━━━ Task inputs ━━━

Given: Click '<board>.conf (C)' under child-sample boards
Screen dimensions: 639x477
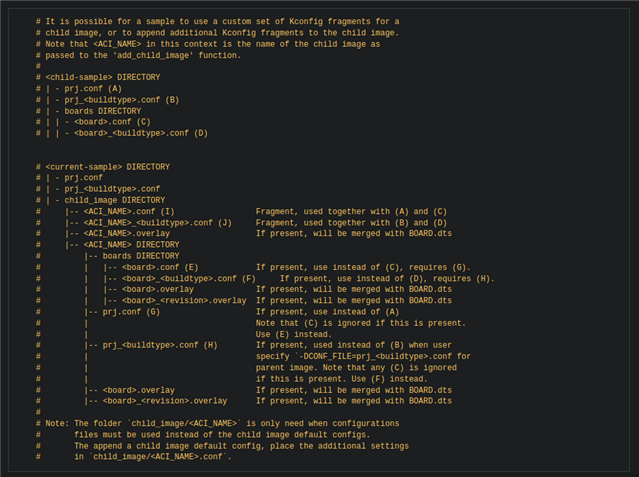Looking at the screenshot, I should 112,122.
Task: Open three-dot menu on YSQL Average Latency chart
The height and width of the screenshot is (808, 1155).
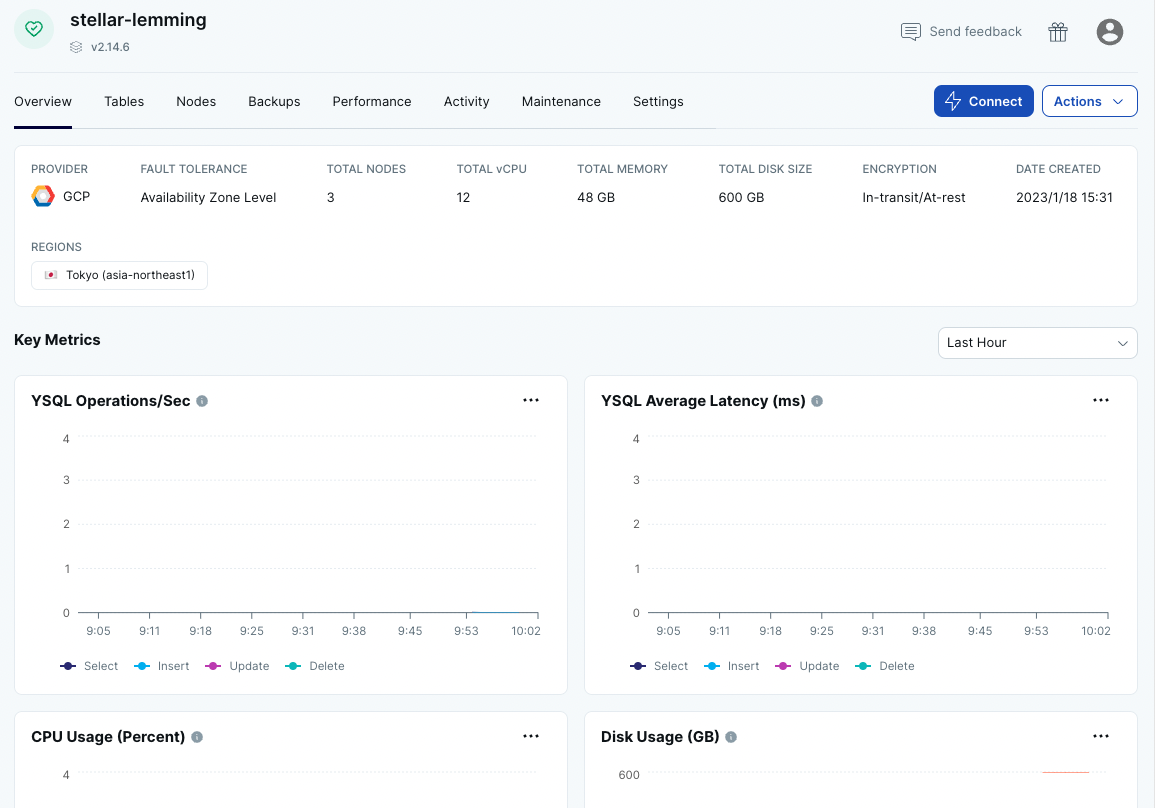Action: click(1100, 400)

━━━

_Request_:
Copy out all of the material above with "chart" swapped for "graph" and everything else kept the same. Leave the pictures out of your copy.

_Exercise output_:
Given: Click '<board>.conf (C)' under child-sample boards
Screen dimensions: 639x477
Looking at the screenshot, I should 112,122.
Task: Open three-dot menu on YSQL Average Latency graph
The height and width of the screenshot is (808, 1155).
Action: click(1100, 400)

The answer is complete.